== DATA SECTION
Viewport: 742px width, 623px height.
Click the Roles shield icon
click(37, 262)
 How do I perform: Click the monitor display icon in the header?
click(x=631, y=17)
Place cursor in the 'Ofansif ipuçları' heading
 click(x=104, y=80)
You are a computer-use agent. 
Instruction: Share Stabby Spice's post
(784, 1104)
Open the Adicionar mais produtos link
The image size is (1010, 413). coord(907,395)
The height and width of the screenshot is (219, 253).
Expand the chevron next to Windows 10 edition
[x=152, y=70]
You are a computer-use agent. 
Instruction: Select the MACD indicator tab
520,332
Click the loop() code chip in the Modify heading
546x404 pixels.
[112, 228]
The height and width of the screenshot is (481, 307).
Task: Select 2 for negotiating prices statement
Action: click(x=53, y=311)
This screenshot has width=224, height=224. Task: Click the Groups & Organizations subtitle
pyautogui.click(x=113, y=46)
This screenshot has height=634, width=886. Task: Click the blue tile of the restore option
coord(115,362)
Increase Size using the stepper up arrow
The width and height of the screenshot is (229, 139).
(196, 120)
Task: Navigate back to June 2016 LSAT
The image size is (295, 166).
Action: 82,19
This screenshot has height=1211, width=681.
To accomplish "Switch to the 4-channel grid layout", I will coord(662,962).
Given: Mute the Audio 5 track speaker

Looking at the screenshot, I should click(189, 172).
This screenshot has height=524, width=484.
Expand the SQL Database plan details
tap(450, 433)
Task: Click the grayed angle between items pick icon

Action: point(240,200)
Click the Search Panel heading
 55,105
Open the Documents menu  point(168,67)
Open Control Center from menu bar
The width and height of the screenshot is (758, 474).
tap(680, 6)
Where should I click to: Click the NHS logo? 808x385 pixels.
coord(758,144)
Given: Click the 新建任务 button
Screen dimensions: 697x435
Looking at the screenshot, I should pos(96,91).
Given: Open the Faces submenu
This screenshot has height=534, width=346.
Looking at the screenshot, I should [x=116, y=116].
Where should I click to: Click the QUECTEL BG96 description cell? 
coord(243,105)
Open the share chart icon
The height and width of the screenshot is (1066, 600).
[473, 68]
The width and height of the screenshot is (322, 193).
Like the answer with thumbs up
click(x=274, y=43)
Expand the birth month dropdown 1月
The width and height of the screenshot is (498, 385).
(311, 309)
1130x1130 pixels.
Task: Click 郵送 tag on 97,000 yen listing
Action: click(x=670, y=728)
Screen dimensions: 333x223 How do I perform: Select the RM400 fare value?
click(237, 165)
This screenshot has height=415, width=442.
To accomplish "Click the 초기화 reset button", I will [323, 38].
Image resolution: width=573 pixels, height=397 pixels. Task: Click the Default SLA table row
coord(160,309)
====
### TASK DIRECTIONS
Could you return all of the data exactly as written?

### ANSWER TO THIS PROBLEM
Viewport: 742px width, 623px height.
Click the Roles shield icon
click(37, 262)
 How do I perform: Click the monitor display icon in the header?
click(x=631, y=17)
Place cursor in the 'Ofansif ipuçları' heading
 click(x=104, y=80)
You are a computer-use agent. 
Instruction: Share Stabby Spice's post
(784, 1104)
Open the Adicionar mais produtos link
The image size is (1010, 413). coord(907,395)
The height and width of the screenshot is (219, 253).
Expand the chevron next to Windows 10 edition
[x=152, y=70]
You are a computer-use agent. 
Instruction: Select the MACD indicator tab
520,332
Click the loop() code chip in the Modify heading
546x404 pixels.
[112, 228]
The height and width of the screenshot is (481, 307).
Task: Select 2 for negotiating prices statement
Action: click(x=53, y=311)
This screenshot has width=224, height=224. Task: Click the Groups & Organizations subtitle
pyautogui.click(x=113, y=46)
This screenshot has height=634, width=886. Task: Click the blue tile of the restore option
coord(115,362)
Increase Size using the stepper up arrow
The width and height of the screenshot is (229, 139).
(196, 120)
Task: Navigate back to June 2016 LSAT
The image size is (295, 166).
Action: 82,19
This screenshot has height=1211, width=681.
To accomplish "Switch to the 4-channel grid layout", I will coord(662,962).
Given: Mute the Audio 5 track speaker

Looking at the screenshot, I should click(189, 172).
This screenshot has height=524, width=484.
Expand the SQL Database plan details
tap(450, 433)
Task: Click the grayed angle between items pick icon

Action: point(240,200)
Click the Search Panel heading
 55,105
Open the Documents menu  point(168,67)
Open Control Center from menu bar
The width and height of the screenshot is (758, 474).
tap(680, 6)
Where should I click to: Click the NHS logo? 808x385 pixels.
coord(758,144)
Given: Click the 新建任务 button
Screen dimensions: 697x435
Looking at the screenshot, I should pos(96,91).
Given: Open the Faces submenu
This screenshot has height=534, width=346.
Looking at the screenshot, I should [x=116, y=116].
Where should I click to: Click the QUECTEL BG96 description cell? 
coord(243,105)
Open the share chart icon
The height and width of the screenshot is (1066, 600).
[473, 68]
The width and height of the screenshot is (322, 193).
Like the answer with thumbs up
click(x=274, y=43)
Expand the birth month dropdown 1月
The width and height of the screenshot is (498, 385).
(311, 309)
1130x1130 pixels.
Task: Click 郵送 tag on 97,000 yen listing
Action: click(x=670, y=728)
Screen dimensions: 333x223 How do I perform: Select the RM400 fare value?
click(237, 165)
This screenshot has height=415, width=442.
To accomplish "Click the 초기화 reset button", I will [323, 38].
Image resolution: width=573 pixels, height=397 pixels. Task: Click the Default SLA table row
coord(160,309)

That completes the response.